Tech

How One Small Mistake Can Disrupt Production: Insights from Mykyta Savin, DevOps Infrastructure Architect and P2H

8 min read

Cloud & DevOps, GovTech and Software Development

The article was originally published in DOU.UA

In March of 2023, the influential online conference, DevOps fwdays’23, was dedicated to sharing best practices and tools in the DevOps sector. The lineup featured speakers hailing from renowned tech companies such as Softserve, Spotify, Luxoft, Snyk, Solidify, Zencore, Mondoo, and P2H, just to name a few.

Mykyta Savin, DevOps Infrastructure Architect at P2H, presented “How We Block Production: Triangulating Issues, Solutions, and Postmortems,” highlighting the impact of minor errors on production and providing strategies for resolution.

While we’re eager to share this valuable insight, we hope you won’t need it.

Project Overview:

P2H spearheads the development of an E-Government platform meticulously addressing the intricacies of integrating with government systems. This platform streamlines interactions with the country’s labor market for both citizens and businesses. Embracing an asynchronous architecture, the platform continually evolves with new services, leveraging a robust tech stack and meticulous processes.

Tech Stack and Processes:

Microservice architecture
Front end: Vue.js, React.js
Back end: Ruby, Ruby on Rails, Java, PHP
Message broker: RabbitMQ
Global cache: Elasticsearch
Infrastructure: Docker
Monitoring, observation, and tracing: Grafana, Grafana Loki, Grafana Tempo, Prometheus, OpenTelemetry, Vector
Integrations: IBM APP Connect, IBM API Connect, Absher, Unifonic, Mada, SADAD, and more

The project employs a microservice architecture, boasting over a hundred microservices currently in production, predominantly developed in Ruby, with Java powering the latest additions. Adopting the Enterprise Service Bus (ESB) pattern and leveraging RabbitMQ as the message broker facilitates seamless handling of the project’s asynchronous operations.

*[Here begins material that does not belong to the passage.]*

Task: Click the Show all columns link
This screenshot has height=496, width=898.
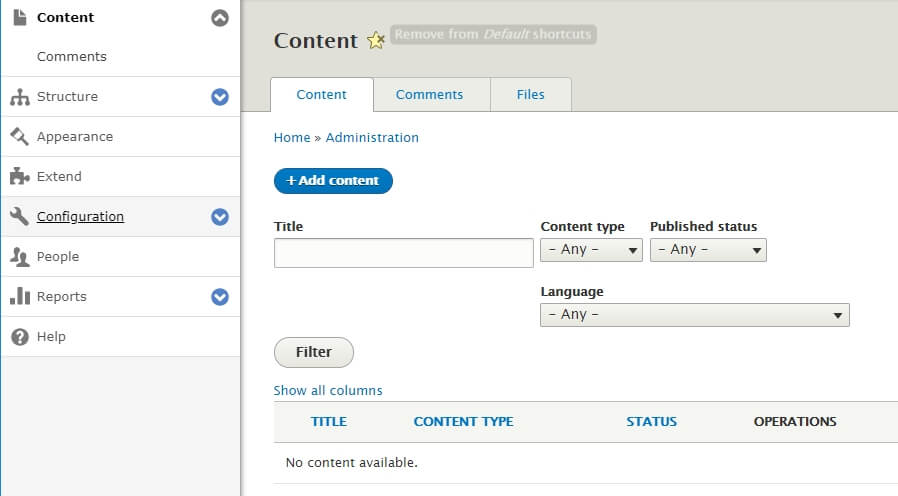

Elasticsearch and PostgreSQL form the robust storage layer, complemented by Docker and Docker Compose for streamlined infrastructure management. To ensure compliance with government regulations, an internal provider from Saudi Arabia is utilized, addressing data locality requirements.

Monitoring is facilitated through the Grafana Stack, integrated with various ministries and private institutions. RabbitMQ operates as a resilient cluster of four nodes, accessible via the prod-rabbit-new-lb load balancer.

Problem Identification and Team Actions

Automated alerts from Prometheus Alarms highlighted concerning trends related to:

Average page processing time.
Number of gateway timeouts.

Upon manual confirmation by the operations team, it became evident that the website was experiencing significant sluggishness. Consequently, an incident was swiftly initiated, prompting the formation of a dedicated war room. Comprising the operations team, L3 support, and service owner representatives, the war room convened to address the escalating problem.

The situation rapidly deteriorated, with the service becoming unresponsive within 15 minutes of detection. To mitigate the impact on clients, the service owner promptly transitioned it to maintenance mode and restricted client access.

Triangulation

Amidst mounting pressure from the client’s management team, we embarked on a thorough investigation guided by a concise, yet effective, Anamnesis checklist designed to pinpoint and address the issue. We asked the following questions:

Have there been any recent system changes?
Have there been any recent deployments?
Is RabbitMQ (RMQ) functioning properly without any overloads?
Are there any anomalous entries in the logs or monitoring system?
Have we systematically examined all components?

Given the project’s reliance on an ESB architecture, the specifics of RMQ’s operation are critical and among the initial items on our checklist for verification. Once RMQ’s functionality is confirmed, we then examine for potential overloads and resource utilization.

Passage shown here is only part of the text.